Dataset entries:
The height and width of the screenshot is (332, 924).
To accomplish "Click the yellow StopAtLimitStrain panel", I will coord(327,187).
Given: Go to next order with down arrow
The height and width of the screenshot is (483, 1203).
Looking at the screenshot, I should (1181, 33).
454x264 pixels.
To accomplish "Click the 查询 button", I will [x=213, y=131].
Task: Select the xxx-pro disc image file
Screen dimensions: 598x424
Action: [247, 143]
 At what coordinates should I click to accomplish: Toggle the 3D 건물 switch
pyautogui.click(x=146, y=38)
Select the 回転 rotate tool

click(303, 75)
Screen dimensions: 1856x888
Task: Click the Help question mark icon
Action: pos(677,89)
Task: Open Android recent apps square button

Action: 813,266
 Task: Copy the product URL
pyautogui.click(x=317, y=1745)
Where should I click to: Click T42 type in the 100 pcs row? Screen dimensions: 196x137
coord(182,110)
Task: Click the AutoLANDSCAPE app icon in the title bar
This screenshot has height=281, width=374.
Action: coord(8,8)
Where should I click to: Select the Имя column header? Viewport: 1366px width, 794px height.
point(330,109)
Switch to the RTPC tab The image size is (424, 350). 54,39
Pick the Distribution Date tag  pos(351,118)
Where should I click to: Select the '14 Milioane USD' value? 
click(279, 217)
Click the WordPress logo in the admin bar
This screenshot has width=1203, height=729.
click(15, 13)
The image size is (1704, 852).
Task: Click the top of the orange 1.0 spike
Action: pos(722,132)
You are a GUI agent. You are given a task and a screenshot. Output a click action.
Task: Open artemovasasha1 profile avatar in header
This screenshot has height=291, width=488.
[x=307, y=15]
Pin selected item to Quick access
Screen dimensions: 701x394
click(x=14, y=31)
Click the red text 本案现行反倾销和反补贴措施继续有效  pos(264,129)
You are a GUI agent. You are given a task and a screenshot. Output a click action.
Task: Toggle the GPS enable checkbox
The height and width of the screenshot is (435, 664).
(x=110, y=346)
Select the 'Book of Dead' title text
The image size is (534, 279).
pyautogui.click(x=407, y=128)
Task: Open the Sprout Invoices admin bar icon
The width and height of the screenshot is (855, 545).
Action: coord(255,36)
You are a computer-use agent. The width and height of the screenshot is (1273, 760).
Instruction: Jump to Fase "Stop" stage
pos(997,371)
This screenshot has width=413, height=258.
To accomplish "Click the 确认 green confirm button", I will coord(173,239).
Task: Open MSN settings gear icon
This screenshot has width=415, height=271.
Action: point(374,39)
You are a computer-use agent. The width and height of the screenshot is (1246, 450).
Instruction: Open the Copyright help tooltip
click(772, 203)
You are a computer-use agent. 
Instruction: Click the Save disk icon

Exercise → Reproduce the records word for word, from the first line through the line containing "Looking at the", including that line.

Answer to the exercise →
The height and width of the screenshot is (332, 924).
To accomplish "Click the yellow StopAtLimitStrain panel", I will coord(327,187).
Given: Go to next order with down arrow
The height and width of the screenshot is (483, 1203).
Looking at the screenshot, I should (1181, 33).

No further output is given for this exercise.